-------- Available data

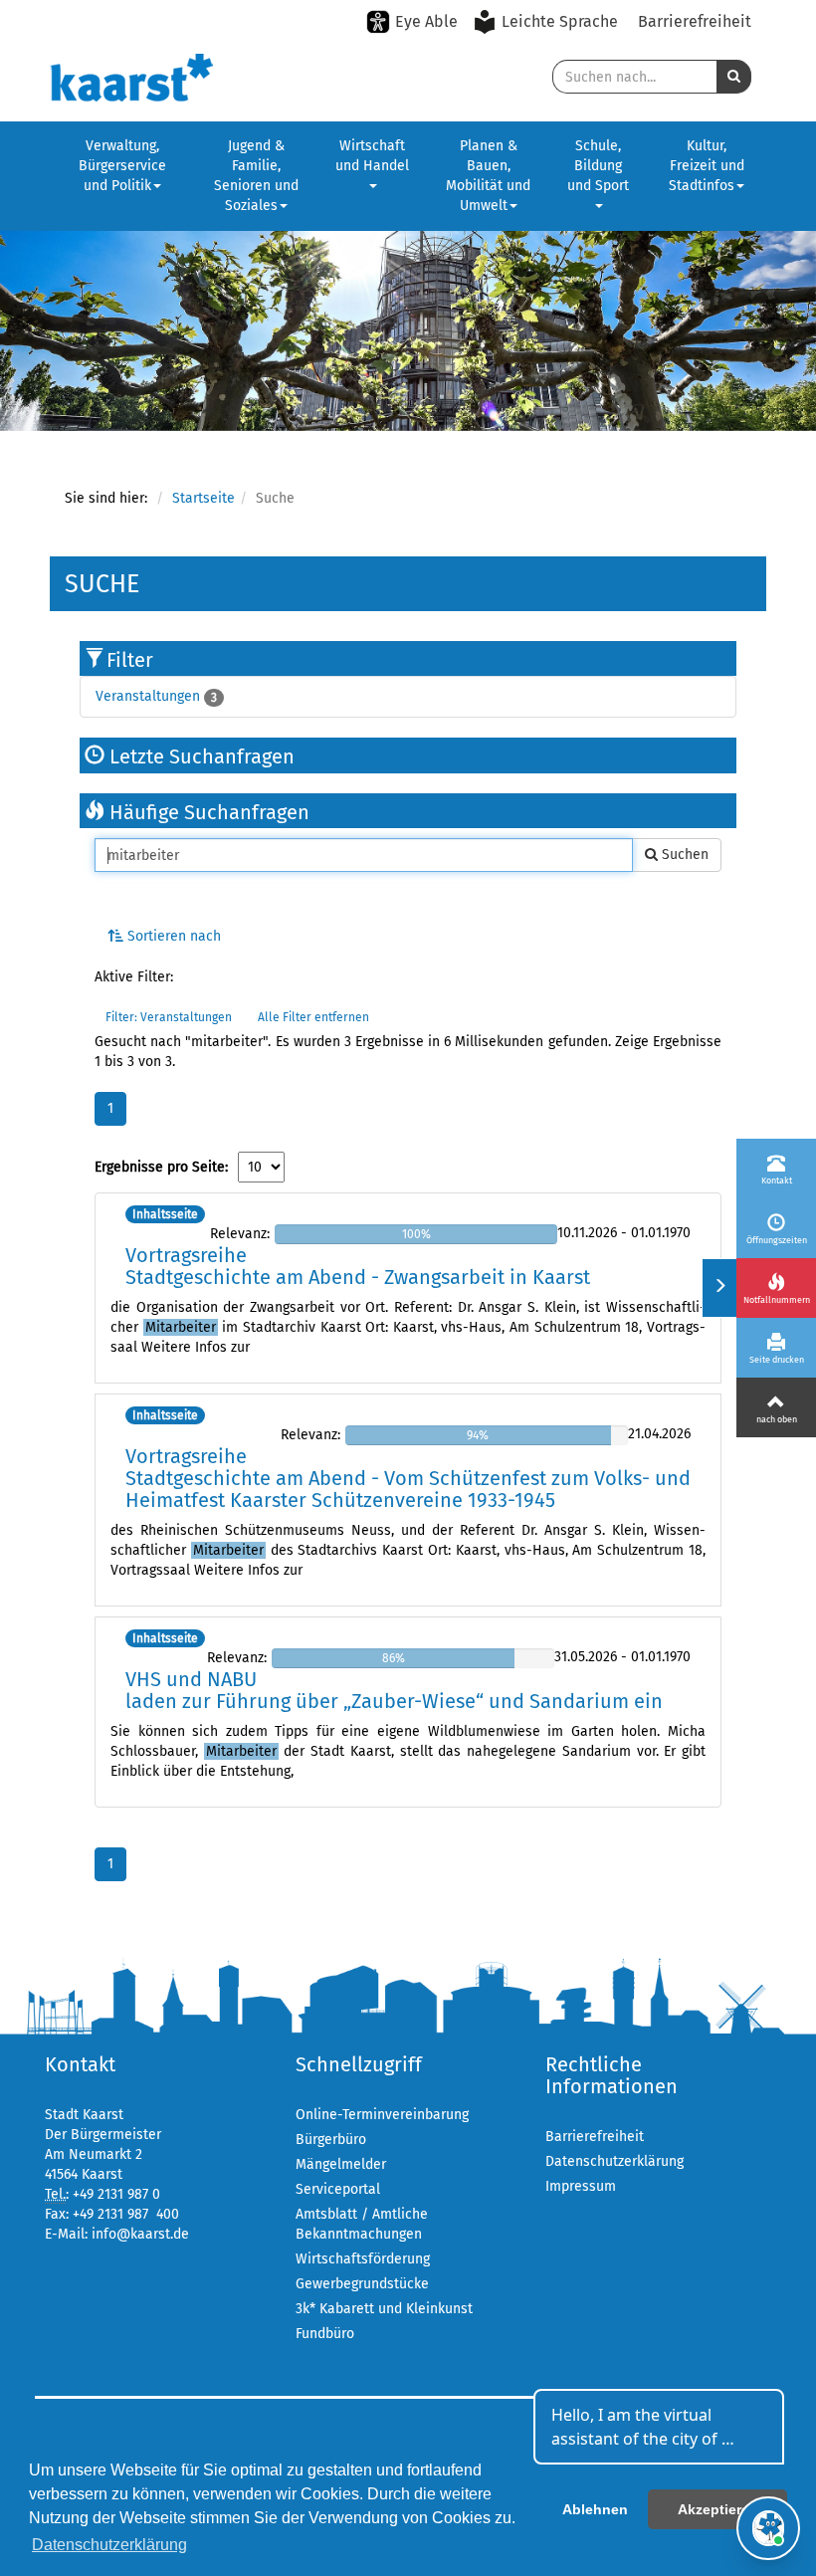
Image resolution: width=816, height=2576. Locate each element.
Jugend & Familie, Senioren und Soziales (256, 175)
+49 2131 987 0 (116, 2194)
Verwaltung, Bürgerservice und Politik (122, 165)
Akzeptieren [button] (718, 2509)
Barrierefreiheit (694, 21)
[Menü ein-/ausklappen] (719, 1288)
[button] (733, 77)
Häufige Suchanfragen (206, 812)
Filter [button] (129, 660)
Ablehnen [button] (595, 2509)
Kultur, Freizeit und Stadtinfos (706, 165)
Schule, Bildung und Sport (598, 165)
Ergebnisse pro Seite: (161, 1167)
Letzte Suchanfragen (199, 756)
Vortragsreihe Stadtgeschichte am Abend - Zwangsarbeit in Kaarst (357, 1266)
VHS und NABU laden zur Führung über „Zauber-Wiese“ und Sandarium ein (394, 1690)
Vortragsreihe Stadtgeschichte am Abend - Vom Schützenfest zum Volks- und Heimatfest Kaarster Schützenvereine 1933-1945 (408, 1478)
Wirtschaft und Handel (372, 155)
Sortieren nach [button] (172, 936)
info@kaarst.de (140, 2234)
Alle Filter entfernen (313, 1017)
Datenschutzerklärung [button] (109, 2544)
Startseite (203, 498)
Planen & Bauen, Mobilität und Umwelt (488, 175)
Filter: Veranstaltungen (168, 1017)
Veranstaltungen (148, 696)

----------------
-------- Available data

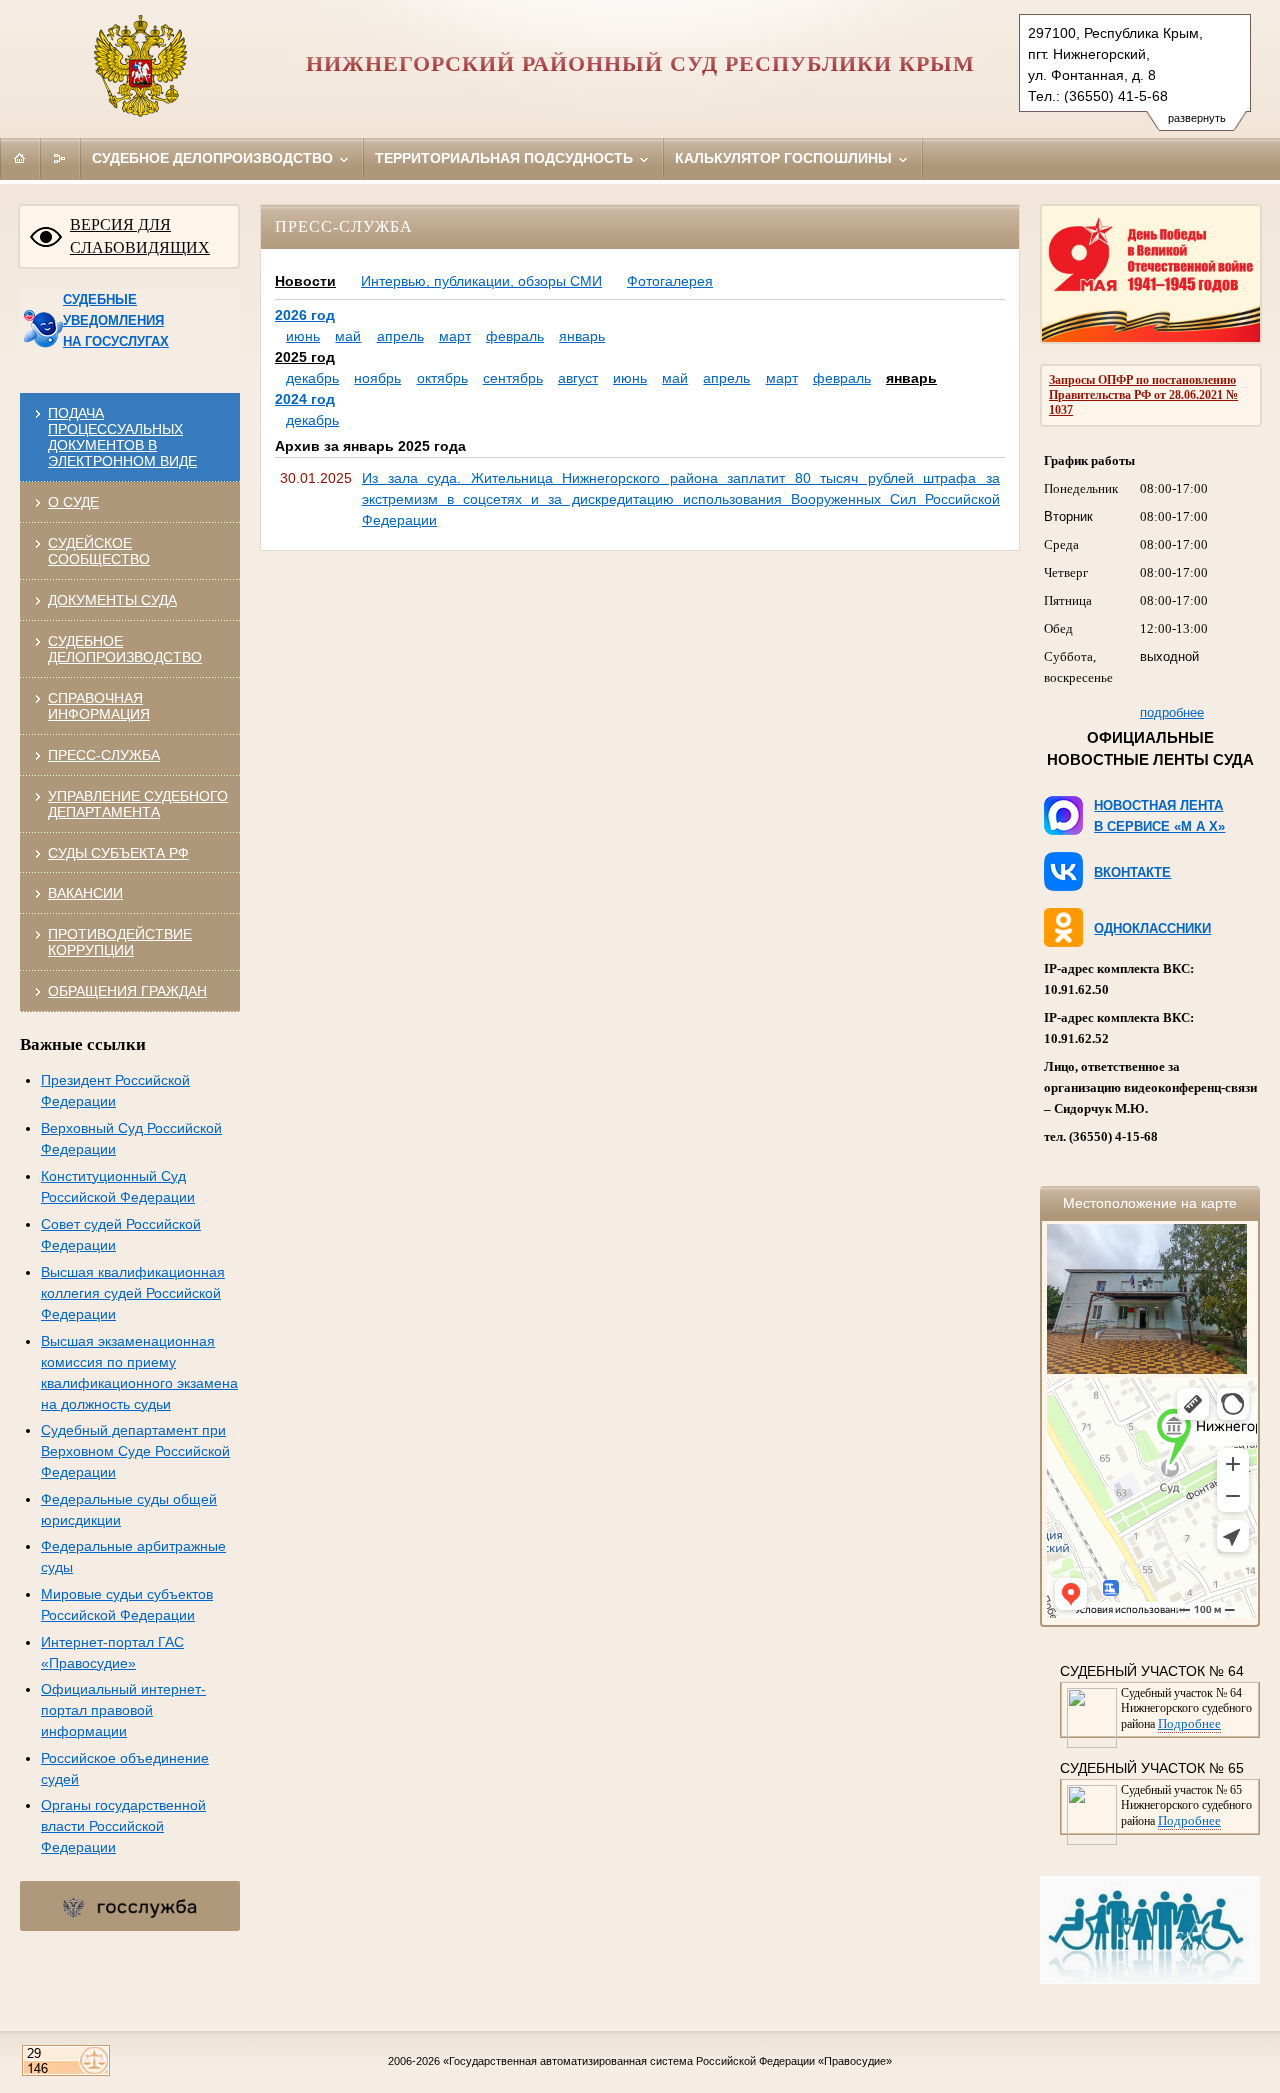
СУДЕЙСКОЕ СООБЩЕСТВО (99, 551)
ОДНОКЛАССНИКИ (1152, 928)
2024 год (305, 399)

----------------

Work to be completed = Produce only the lines from the line containing "Image resolution: width=816, height=2576." through the line containing "info@kaarst.de (140, 2234)", inclusive of both, exactly as they stand in the entries above.

Answer section =
Image resolution: width=816, height=2576. Locate each element.
Jugend & Familie, Senioren und Soziales (256, 175)
+49 2131 987 0 (116, 2194)
Verwaltung, Bürgerservice und Politik (122, 165)
Akzeptieren [button] (718, 2509)
Barrierefreiheit (694, 21)
[Menü ein-/ausklappen] (719, 1288)
[button] (733, 77)
Häufige Suchanfragen (206, 812)
Filter [button] (129, 660)
Ablehnen [button] (595, 2509)
Kultur, Freizeit und Stadtinfos (706, 165)
Schule, Bildung und Sport (598, 165)
Ergebnisse pro Seite: (161, 1167)
Letzte Suchanfragen (199, 756)
Vortragsreihe Stadtgeschichte am Abend - Zwangsarbeit in Kaarst (357, 1266)
VHS und NABU laden zur Führung über „Zauber-Wiese“ und Sandarium ein (394, 1690)
Vortragsreihe Stadtgeschichte am Abend - Vom Schützenfest zum Volks- und Heimatfest Kaarster Schützenvereine 1933-1945 (408, 1478)
Wirtschaft und Handel (372, 155)
Sortieren nach [button] (172, 936)
info@kaarst.de (140, 2234)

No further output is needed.